=== Source passage ===

The Never Before

Peter Markus, “Fiction as Magic, Language as Spell: Peter Markus with Lily Hoang,” The Brooklyn Rail 3 February 2015

The hum is what I’m ultimately and unfailingly chasing after in all of this: when I bring my gaze to a painting, when I lean my ears to any acoustical sound, when I hold in my hands the pages that belong to others, when I enter into whatever kind of church or other kind of cave that I seek to climb and hide inside. Some might call this a search for the primal, or the sublime, or the spiritual, or an encounter with the otherworldly, or better yet the hunting down for that thing itself which hasn’t yet been named. For me that’s what it all boils down to: the wish to tap into the never before. That’s the best way for me to try to say it with words. I want to be transported to a place where words no longer mean what we think they mean. Maybe this is the revelation behind it all, the magic herb for us to place beneath our tongues.

All Things Resist Being Written Down

Franz Kafka, Diaries, 1910-1923 (New York: Schocken Books)

20 October 1913. …I don’t even have the desire to keep a diary, perhaps because there is already too much lacking in it, perhaps because I should perpetually have to describe incomplete — by all appearances necessarily incomplete — actions, perhaps because writing itself adds to my sadness. …All things resist being written down.

The Book-Beyond-The-Book

Tom McCarthy, Satin Island (2015)

…this not-Report you’re reading now, this offslew of the real, unwritten manuscript… (p. 115)

===

* Directive 1 *
In the excerpts above, condense the paragraph beginning "The hum is what I'm ultimately" into a short bulleted list that keeps its main points.

=== The records ===

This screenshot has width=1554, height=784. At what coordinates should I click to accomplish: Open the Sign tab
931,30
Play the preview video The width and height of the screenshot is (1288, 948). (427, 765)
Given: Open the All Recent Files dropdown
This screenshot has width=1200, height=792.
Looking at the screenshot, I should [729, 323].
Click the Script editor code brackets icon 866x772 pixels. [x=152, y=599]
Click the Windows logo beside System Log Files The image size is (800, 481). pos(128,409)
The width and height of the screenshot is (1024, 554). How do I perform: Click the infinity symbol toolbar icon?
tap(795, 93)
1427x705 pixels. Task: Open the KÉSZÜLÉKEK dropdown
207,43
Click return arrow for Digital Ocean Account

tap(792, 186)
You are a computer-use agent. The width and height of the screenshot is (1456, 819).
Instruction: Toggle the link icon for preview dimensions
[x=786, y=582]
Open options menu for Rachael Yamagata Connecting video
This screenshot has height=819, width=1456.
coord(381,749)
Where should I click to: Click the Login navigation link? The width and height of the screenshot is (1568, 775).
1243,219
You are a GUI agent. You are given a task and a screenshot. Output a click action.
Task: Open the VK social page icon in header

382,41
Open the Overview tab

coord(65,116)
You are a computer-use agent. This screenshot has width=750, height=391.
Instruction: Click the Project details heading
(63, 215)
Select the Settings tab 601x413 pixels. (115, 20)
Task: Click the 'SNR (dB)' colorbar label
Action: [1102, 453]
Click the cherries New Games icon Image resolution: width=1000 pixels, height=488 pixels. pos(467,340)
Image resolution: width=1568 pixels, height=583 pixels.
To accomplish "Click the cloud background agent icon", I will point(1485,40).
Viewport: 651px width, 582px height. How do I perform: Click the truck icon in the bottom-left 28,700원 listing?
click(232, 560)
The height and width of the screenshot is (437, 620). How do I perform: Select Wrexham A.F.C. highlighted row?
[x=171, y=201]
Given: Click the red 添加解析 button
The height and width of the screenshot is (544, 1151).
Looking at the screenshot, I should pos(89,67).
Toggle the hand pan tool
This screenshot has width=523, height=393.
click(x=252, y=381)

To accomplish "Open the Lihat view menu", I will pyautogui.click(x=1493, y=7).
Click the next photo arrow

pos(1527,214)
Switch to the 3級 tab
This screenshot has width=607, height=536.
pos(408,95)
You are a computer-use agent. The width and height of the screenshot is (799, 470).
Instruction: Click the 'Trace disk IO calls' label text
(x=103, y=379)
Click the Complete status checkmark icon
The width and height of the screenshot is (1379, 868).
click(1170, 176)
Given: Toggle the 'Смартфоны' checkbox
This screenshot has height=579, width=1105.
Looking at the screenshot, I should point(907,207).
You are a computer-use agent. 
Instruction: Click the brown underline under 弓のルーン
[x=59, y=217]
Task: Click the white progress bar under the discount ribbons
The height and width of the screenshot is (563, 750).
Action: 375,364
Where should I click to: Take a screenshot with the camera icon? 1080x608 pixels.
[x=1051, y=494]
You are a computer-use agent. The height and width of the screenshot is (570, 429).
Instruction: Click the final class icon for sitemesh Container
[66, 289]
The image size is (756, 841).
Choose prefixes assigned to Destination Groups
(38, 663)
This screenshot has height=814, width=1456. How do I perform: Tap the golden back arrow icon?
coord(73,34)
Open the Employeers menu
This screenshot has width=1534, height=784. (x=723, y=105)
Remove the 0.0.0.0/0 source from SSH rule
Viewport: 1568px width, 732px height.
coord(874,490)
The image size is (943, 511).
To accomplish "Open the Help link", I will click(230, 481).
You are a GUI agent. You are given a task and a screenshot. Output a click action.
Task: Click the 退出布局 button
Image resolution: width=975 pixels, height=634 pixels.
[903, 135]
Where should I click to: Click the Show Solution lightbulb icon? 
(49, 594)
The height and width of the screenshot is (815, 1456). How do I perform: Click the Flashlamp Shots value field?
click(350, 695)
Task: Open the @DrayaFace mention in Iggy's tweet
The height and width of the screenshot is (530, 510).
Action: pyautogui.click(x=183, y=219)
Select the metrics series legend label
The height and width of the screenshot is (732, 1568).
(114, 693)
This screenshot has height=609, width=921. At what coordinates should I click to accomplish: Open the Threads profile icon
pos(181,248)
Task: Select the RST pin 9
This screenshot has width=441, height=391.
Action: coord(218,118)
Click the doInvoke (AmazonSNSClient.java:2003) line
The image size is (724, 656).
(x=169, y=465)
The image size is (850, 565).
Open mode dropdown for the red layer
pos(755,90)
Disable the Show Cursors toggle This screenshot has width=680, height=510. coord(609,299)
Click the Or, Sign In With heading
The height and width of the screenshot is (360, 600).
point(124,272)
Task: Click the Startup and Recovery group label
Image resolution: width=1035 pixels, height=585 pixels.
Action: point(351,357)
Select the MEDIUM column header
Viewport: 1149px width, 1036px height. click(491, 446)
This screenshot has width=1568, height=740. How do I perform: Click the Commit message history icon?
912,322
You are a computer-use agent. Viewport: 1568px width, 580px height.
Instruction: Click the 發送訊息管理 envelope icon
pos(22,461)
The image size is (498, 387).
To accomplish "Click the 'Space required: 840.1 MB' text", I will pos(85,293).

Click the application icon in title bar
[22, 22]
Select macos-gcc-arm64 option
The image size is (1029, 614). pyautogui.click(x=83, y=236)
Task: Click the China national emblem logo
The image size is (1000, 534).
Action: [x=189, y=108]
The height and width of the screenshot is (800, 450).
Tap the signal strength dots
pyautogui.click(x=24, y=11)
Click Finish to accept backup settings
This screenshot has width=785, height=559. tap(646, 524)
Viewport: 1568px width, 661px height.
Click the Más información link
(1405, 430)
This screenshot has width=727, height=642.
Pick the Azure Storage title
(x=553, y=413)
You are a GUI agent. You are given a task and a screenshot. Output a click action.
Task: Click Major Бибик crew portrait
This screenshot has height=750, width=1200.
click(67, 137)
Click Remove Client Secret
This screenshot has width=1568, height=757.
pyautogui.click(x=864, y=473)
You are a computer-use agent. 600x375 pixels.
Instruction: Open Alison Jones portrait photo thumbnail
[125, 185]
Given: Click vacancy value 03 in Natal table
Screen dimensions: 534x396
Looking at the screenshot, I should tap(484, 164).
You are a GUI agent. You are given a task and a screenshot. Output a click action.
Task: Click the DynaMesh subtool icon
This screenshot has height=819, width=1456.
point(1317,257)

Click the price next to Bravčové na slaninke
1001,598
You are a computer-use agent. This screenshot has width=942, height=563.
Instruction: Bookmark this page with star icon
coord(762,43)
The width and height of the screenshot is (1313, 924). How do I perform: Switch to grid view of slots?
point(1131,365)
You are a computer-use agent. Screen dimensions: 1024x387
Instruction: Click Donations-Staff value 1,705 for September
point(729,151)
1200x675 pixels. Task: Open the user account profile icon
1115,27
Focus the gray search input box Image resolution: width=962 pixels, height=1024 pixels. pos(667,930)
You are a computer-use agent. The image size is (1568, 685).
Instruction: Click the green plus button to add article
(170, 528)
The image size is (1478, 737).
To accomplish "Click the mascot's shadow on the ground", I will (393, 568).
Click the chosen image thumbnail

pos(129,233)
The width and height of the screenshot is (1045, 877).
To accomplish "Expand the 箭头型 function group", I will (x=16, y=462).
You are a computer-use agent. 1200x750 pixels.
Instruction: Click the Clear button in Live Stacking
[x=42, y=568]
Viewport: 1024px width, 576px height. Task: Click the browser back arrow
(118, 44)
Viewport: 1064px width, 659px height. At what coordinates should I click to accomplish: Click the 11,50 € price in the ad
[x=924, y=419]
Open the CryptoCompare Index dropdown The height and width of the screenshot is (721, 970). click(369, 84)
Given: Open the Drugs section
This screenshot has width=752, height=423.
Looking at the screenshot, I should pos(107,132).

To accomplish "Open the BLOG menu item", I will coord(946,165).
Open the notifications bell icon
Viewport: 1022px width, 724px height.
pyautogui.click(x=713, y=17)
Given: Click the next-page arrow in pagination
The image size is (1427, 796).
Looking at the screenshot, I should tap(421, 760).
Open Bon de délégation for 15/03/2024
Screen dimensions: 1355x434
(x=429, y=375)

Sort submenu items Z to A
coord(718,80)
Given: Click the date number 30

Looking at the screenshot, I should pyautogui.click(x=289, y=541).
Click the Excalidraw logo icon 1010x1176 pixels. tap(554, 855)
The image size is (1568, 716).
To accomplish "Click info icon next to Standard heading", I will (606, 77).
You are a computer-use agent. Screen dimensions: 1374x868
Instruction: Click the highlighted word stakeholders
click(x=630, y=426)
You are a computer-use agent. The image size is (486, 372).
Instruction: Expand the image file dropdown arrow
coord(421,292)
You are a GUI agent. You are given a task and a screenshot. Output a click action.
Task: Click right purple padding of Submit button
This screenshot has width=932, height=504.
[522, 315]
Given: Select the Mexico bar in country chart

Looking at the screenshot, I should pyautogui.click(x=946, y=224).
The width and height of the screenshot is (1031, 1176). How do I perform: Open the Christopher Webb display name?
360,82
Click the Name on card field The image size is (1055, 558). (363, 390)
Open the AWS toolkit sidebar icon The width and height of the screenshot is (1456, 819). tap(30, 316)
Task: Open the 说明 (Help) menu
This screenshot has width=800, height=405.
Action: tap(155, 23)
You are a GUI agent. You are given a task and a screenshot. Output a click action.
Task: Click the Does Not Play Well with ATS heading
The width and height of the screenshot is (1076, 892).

===

* Directive 2 *
How many lines of the entries contain the string "under"? Case counts. Reply with the number only.

* Task answer 1 *
- The speaker's constant pursuit is "the hum," whether looking at a painting, listening to any sound, reading others' pages, or entering a church or cave to hide inside.
- Others might call this a search for the primal, the sublime, the spiritual, the otherworldly, or the thing not yet named.
- For the speaker, it comes down to a wish to tap into "the never before."
- The speaker wants to reach a place where words no longer mean what we think they mean.
- This may be the revelation behind it all, "the magic herb" to place beneath our tongues.

* Task answer 2 *
2